Villagers say that what has made the surge in violence particularly unsettling is the near total impunity with which settlers operate.
“Before October 7 there were also attacks, but when we called the army and the police, they used to help us to stop these attacks,” says Mleihat. “After October 7, the attacks started happening almost daily. And the role of police and army became not protecting us from the settlers, but supporting and protecting the settlers while they were attacking us.”
The Israeli military said it had not identified “acts of violence or assault” when its soldiers were present in Mu’arrajat “in recent days”, and that it took disciplinary action against soldiers who did not adhere to orders. The police said it had “zero tolerance for violence or vigilantism”.

Mleihat has little hope that the mounting international pressure on Israel — including fresh rounds of sanctions, and threats by the EU to review its trading arrangements with Israel — will have more impact.
Among the violent settlers sanctioned by the UK in its latest round of measures in May was Zohar Sabah, who lives in an outpost a couple of kilometres from Mu’arrajat, and whom the UK said in its designation had been involved “in threatening, perpetrating, promoting and supporting, acts of aggression and violence against Palestinian individuals”.
But locals say the sanctions have not led to any change in Sabah’s behaviour.
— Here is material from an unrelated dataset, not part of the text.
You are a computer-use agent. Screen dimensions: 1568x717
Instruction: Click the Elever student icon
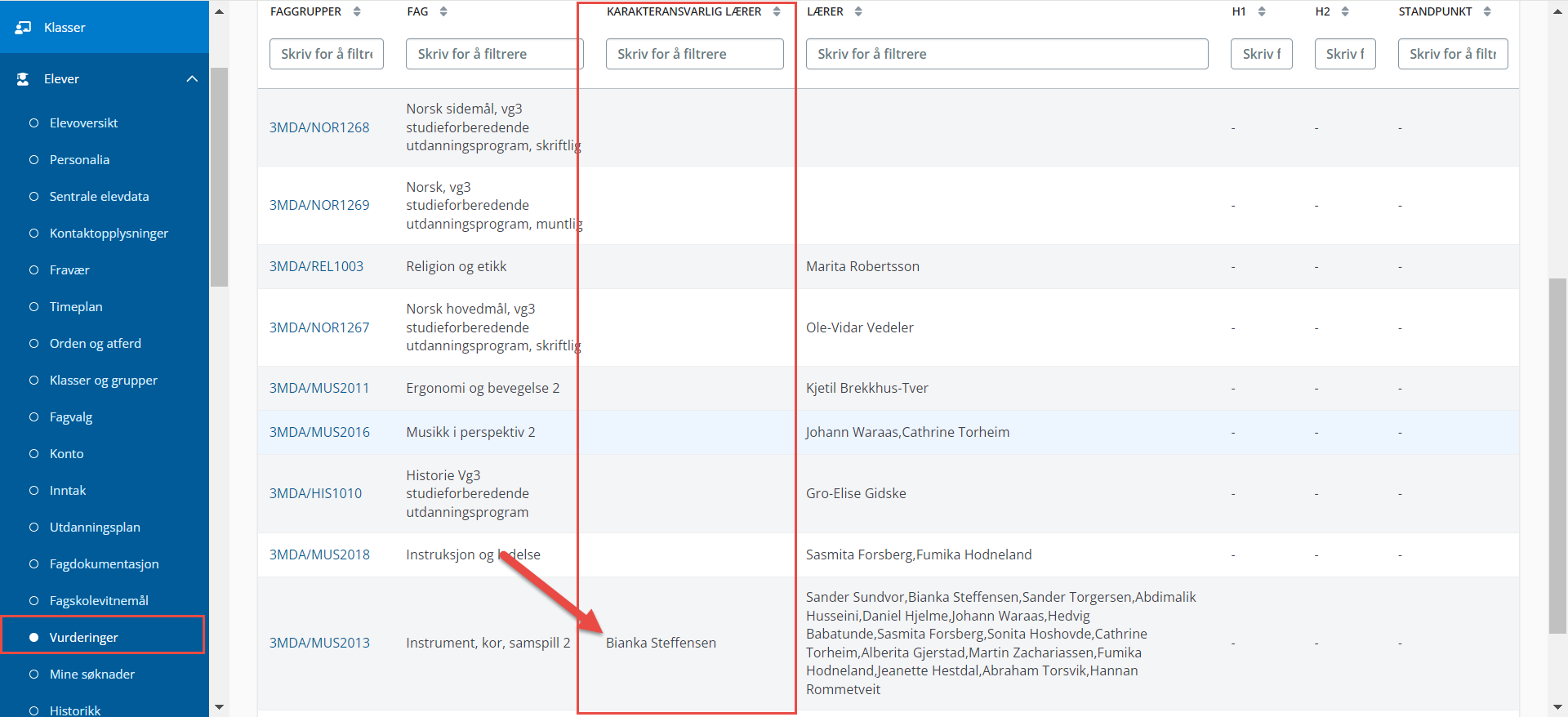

According to B’Tselem, he was among the group of settlers who entered Mu’arrajat this week.
The sanctions imposed by the international community “are just to clear their conscience, to be able to say that they did something. But in reality it doesn’t stop anything,” says Mleihat.
“Part of the reason we are afraid is that [the pressure on us] is not just a settler issue. It’s a project, it’s a state enterprise: they want to displace us from these areas . . . and the settlers are one of the tools of our displacement.”